Getty Images/Phil Walter
Teachers and students left behind.
By Lauren Alix Brown
Published Last updated This article is more than 2 years old.

A new study by the National Council on Teacher Quality finds a glaring inadequacy in the US’s education system: teacher preparation. Students entering university programs in education are not learning the most up-to-date methods to teach reading. They are not trained to teach new standards for core curriculum (known as Common Core Standards). Too many students, who are not top performers are let into these programs. And teaching students in training aren’t placed in classrooms with effective teachers.

Why does this matter? First-year teachers reach 1.5 million students and increasingly more studies point to the fact that student performance is tied to teacher’s effectiveness.

These two charts included in the report from a study on Los Angeles teachers illustrate the detrimental impacts poor teachers have on students:

Just yesterday, US secretary of education Arne Duncan delayed an initiative to assess teachers based on students’ standardized test performance. While the role of standardized tests in education is debatable, the performance of teachers is not.
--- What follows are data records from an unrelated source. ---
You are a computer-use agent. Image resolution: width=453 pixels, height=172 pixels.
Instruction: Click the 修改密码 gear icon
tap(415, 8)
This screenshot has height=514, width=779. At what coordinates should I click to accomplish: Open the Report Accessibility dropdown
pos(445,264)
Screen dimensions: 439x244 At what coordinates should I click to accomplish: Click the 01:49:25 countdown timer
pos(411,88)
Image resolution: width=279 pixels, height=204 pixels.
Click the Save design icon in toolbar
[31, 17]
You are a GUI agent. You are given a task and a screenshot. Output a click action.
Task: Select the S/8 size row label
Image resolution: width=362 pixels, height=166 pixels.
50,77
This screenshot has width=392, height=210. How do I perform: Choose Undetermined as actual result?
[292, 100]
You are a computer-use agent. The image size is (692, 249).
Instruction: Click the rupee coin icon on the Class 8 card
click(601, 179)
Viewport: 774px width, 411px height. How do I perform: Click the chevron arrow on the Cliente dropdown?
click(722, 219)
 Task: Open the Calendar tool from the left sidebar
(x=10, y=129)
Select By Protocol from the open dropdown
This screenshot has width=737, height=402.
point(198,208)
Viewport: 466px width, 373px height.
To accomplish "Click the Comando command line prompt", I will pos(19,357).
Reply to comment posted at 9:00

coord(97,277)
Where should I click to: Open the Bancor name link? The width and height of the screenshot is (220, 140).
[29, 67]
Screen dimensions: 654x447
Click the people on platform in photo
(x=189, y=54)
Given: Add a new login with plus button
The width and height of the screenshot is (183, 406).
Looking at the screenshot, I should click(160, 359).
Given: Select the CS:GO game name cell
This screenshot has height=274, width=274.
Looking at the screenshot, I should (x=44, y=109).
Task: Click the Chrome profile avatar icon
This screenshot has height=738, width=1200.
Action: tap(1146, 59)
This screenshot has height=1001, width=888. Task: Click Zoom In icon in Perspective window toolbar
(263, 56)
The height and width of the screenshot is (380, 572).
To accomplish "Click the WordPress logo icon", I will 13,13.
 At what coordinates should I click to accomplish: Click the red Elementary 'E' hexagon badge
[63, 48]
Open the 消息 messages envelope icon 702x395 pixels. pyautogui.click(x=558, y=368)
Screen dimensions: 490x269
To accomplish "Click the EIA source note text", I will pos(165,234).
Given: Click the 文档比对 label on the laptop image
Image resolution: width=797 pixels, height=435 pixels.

Many school districts have been implementing performance-based pay programs. But a strong teachers’ union and the issue of tenure track have slowed the reforms.

Another reason to boost teacher effectiveness: more teachers are now younger and less experienced. From the report:

With the wave of baby boomer teacher retirements, novice teachers make up a greater share of the teacher  workforce than ever before. Twenty-five years ago, veteran teachers had a modal average of 15 years of experience. Today that number is down to just one year.

US students are dropping out of high school and college at higher rates than 40 years ago. Better prepared teachers could help reverse that trend.